Mas, mesmo que o governo consiga vencer estes obstáculos, em Junho a Grécia terá de renegociar um acordo financeiro a longo prazo com a UE. Então a mesma armadilha de Fevereiro ultimo estará de novo pronta para entrar em acção.
Que podemos nós no Syriza fazer e como poderá a esquerda europeia ajudar ? O mais importante seria concluir desde já que chegou ao fim a estratégia de julgar possível que uma mudança radical pode ser obtida dentro dos parâmetros da moeda única. Essa estratégia permitiu a nossa vitória eleitoral ao prometermos ao povo Grego que poderíamos por termo às políticas de austeridade sem uma ruptura com a Euro-zona. Infelizmente os acontecimentos demonstraram sem qualquer espécie de duvida que tal não é possível e que é tempo de aceitar a realidade. Se o Syriza quiser evitar o colapso ou a rendição total, então teremos que ser verdadeiramente radicais.
A nossa força reside exclusivamente no enorme apoio popular de que ainda beneficiamos.

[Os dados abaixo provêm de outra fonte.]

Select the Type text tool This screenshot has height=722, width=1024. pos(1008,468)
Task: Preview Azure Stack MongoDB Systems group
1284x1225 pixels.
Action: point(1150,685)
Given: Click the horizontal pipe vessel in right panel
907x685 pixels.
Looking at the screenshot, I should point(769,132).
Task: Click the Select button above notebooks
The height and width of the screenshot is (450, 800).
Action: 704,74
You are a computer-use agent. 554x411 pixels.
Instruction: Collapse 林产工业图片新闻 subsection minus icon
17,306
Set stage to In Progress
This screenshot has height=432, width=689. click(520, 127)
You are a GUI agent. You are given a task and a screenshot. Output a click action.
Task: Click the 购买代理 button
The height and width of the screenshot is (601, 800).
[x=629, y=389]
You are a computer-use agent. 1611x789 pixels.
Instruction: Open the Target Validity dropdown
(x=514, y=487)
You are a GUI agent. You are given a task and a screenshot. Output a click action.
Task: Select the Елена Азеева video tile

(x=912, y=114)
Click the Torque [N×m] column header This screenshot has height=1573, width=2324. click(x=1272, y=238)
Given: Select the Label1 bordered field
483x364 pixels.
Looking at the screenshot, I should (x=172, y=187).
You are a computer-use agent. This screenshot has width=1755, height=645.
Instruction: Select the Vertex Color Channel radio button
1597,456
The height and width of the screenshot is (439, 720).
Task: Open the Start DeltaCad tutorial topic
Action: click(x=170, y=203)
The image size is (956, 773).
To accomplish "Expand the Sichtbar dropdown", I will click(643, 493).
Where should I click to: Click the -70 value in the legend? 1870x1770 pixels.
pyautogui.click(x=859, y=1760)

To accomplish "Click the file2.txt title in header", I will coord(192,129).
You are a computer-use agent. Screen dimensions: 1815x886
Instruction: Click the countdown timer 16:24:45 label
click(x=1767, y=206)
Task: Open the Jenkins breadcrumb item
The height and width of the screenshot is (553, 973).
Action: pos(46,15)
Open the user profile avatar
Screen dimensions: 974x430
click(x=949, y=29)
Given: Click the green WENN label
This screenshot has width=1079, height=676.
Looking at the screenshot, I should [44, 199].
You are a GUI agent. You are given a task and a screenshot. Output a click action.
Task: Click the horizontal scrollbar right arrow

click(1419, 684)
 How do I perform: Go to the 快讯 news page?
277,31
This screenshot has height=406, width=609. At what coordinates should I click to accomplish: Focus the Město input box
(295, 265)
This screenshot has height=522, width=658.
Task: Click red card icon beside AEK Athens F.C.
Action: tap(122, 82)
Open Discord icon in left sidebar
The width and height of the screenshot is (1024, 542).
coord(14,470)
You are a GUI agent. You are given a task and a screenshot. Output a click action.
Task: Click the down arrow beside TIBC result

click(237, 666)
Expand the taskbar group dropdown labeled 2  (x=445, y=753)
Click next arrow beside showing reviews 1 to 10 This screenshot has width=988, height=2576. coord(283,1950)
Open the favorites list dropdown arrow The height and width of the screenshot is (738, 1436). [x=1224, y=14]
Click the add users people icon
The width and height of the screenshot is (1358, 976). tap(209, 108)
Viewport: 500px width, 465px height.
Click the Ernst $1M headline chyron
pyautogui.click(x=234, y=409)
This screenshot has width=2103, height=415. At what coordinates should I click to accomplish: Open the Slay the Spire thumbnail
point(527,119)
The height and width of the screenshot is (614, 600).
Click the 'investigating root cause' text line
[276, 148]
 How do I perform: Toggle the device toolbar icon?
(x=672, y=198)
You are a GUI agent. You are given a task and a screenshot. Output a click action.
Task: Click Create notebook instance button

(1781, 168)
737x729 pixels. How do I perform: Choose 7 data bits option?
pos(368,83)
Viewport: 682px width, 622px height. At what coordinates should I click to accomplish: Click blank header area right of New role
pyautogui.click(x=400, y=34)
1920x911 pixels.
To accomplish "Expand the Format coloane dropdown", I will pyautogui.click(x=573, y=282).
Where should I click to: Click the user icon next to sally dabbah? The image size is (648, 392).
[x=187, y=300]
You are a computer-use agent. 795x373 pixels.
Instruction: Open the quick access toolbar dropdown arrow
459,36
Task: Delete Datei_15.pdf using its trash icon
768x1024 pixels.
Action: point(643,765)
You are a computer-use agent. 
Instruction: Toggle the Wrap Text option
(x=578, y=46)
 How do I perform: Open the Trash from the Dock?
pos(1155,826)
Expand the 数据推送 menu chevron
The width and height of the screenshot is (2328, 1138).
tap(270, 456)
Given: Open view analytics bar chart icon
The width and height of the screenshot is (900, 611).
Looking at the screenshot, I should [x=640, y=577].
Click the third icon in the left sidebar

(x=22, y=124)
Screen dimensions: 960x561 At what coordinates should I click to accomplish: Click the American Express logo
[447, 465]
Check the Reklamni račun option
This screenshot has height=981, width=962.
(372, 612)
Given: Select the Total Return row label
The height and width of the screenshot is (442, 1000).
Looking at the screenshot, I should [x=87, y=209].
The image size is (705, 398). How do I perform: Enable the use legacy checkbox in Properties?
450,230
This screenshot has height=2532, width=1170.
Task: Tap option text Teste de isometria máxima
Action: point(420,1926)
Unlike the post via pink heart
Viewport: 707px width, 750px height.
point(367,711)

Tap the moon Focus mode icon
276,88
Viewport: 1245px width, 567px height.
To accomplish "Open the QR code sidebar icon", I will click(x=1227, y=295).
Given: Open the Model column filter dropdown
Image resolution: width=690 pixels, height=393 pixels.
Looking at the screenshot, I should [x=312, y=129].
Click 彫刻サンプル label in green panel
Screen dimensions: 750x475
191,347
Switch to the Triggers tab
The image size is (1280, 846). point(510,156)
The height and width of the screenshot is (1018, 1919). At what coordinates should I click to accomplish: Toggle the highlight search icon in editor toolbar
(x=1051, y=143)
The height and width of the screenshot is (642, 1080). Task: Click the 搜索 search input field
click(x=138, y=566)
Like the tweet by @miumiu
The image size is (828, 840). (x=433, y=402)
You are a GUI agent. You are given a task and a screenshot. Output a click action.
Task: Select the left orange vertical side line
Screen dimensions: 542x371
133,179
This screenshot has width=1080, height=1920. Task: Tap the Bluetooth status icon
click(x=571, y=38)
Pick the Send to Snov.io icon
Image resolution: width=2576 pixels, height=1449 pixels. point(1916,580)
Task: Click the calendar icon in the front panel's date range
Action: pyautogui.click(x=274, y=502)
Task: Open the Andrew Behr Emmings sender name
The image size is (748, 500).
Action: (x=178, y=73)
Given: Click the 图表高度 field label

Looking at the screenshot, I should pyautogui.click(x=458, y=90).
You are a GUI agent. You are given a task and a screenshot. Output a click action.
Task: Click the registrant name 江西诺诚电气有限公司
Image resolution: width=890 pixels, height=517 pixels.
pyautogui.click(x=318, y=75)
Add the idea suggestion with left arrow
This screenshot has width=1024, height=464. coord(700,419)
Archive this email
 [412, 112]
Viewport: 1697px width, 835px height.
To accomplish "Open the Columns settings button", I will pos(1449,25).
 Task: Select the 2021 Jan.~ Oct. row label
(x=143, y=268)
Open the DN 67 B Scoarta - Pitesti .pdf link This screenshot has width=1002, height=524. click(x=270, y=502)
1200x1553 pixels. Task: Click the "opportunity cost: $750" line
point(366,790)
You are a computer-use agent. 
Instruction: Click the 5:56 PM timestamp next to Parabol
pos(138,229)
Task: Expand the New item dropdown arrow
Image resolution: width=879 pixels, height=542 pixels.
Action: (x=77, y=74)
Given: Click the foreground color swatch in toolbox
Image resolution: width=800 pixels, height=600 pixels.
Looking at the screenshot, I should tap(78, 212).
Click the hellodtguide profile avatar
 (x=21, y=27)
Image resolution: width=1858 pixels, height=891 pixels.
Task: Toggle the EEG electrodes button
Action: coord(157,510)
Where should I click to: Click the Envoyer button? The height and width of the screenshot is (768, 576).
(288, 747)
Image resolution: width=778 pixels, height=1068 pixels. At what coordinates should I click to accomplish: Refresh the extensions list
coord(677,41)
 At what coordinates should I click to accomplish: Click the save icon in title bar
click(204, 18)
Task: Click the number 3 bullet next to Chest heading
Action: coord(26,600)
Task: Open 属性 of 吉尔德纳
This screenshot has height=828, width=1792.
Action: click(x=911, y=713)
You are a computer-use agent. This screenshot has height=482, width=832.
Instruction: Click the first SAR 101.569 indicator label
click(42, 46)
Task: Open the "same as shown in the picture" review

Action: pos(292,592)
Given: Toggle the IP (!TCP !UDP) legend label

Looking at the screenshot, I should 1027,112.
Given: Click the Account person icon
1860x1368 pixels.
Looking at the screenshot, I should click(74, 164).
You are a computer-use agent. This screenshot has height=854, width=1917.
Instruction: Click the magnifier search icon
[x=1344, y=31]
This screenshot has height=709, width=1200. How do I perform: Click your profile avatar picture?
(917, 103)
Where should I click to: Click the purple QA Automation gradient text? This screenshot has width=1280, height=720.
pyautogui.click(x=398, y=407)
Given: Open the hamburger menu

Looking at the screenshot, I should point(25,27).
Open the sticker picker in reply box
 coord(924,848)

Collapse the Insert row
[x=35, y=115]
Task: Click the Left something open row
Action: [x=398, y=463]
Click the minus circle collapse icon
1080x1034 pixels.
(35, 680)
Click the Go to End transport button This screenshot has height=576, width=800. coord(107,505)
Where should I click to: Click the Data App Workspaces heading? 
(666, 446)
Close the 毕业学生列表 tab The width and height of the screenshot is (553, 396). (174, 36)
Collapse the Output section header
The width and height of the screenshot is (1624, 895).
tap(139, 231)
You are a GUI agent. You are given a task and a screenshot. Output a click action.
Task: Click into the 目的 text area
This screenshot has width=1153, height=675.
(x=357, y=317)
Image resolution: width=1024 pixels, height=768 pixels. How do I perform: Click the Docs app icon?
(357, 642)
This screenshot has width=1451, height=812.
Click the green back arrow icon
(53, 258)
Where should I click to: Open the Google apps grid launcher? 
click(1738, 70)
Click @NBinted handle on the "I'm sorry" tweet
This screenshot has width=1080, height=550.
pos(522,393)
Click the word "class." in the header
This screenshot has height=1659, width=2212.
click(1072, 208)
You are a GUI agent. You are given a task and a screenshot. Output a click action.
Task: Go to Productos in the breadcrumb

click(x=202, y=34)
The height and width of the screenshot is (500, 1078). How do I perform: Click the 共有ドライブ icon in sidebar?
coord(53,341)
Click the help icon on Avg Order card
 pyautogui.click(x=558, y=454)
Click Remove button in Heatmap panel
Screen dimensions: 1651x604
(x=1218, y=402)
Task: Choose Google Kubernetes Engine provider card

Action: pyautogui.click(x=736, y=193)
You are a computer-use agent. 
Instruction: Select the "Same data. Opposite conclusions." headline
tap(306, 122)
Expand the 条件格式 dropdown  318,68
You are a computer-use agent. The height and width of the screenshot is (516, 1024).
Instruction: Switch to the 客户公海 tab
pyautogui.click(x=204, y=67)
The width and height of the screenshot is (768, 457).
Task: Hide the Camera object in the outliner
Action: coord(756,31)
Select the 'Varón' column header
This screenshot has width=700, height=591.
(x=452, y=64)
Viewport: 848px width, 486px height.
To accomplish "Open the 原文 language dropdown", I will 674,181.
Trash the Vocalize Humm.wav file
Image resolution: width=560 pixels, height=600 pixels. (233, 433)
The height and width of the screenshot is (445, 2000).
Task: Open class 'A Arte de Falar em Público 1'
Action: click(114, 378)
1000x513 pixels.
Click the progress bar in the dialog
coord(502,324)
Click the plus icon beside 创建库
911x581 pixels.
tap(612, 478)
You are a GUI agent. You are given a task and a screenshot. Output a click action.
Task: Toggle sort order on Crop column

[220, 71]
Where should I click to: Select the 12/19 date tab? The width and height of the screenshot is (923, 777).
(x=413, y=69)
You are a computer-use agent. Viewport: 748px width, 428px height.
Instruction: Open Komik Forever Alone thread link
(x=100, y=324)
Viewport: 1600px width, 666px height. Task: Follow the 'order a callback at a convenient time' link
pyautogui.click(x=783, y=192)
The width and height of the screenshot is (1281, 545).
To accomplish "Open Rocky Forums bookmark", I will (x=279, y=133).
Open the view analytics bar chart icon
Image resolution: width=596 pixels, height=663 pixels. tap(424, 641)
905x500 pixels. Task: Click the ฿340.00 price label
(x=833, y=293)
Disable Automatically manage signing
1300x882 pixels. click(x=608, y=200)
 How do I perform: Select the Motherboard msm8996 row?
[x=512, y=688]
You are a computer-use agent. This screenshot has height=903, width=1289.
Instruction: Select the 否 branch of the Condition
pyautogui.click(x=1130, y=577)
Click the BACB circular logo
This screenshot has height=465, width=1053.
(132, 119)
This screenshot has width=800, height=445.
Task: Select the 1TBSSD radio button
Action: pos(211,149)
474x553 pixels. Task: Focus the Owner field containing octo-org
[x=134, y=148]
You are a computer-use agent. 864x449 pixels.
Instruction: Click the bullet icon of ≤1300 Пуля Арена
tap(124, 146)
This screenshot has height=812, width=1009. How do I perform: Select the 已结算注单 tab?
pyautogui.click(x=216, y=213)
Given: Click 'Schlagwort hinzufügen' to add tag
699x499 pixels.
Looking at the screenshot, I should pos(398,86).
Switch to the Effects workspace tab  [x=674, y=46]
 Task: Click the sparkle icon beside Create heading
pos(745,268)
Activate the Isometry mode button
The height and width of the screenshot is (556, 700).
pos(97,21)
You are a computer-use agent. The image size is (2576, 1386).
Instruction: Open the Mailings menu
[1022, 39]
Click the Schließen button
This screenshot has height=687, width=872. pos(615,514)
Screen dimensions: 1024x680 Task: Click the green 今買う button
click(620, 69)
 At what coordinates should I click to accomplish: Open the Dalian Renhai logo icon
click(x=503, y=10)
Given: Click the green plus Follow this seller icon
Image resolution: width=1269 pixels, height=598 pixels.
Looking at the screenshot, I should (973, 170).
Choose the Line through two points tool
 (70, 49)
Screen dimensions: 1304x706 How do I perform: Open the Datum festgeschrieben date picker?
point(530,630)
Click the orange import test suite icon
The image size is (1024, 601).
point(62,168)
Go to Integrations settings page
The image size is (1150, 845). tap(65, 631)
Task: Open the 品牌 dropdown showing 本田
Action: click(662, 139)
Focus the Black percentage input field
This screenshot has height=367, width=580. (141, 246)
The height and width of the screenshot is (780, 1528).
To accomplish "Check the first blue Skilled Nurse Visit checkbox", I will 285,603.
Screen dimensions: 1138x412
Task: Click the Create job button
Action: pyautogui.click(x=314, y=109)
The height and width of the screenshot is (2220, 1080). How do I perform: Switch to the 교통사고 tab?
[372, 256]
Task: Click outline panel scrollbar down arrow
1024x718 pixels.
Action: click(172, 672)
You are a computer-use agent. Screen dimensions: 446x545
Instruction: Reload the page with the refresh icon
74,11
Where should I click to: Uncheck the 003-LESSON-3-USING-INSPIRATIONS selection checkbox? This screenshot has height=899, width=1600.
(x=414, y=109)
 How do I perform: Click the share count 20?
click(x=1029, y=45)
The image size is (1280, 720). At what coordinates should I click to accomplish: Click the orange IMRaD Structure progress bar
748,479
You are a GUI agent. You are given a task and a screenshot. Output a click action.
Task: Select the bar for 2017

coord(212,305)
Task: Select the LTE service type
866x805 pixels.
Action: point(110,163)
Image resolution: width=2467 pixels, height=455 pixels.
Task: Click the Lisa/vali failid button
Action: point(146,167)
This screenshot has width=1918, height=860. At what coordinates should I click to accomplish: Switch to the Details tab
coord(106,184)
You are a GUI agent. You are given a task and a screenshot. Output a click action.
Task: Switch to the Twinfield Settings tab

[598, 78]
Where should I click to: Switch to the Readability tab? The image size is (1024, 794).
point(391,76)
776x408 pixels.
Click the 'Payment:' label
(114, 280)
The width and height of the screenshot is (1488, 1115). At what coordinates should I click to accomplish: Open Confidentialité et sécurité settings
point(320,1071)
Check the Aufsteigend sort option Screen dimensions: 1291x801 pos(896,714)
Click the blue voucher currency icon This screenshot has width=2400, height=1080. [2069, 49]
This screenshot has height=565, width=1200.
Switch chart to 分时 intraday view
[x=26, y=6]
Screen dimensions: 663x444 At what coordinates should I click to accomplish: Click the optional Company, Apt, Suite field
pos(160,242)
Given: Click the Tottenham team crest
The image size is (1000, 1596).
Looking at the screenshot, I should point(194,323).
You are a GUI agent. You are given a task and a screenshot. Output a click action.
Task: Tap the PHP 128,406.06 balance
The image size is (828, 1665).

O governo deveria rapidamente implementar medidas que trouxessem algum alivio aos tremendos sacrifícios impostos às classes trabalhadoras nos últimos anos : Suspensão do confisco das casas, eliminação das dividas das famílias carenciadas, voltar a fornecer electricidade que entretanto tenha sido suspensa por falta de pagamento, aumentar o salário mínimo e parar com as privatizações. Este foi o programa com que nos comprometemos. O atingir metas financeiras e o aceitar a monitorização pelas “instituições” deveriam tornar-se factores secundários na nossa política, isto se quisermos manter o apoio popular.
Ao mesmo tempo o nosso governo deveria entrar nas negociações a realizar no próximo mês de Junho com uma atitude totalmente diferente da que demonstrou em Fevereiro passado: A euro zona não é passível de reforma, e jamais se tornará numa união monetária que esteja do lado dos trabalhadores. A Grécia necessitará de pôr em cima da mesa um novo conjunto de opções e estar preparada para implementar medidas de excepção no que toca à liquidez financeira, na certeza que qualquer eventualidade pode ser enfrentada com sucesso se o povo Grego assim o decidir. Afinal de contas o país já vive numa situação catastrófica da responsabilidade exclusiva da UE.
O Syriza pode obter ajuda da Esquerda europeia apenas se esta abandonar as suas ilusões e começar a propor medidas racionais que possam livrar finalmente a Europa do absurdo em que a moeda única se tornou, e com isso acabar com as políticas de austeridade. O tempo urge porém.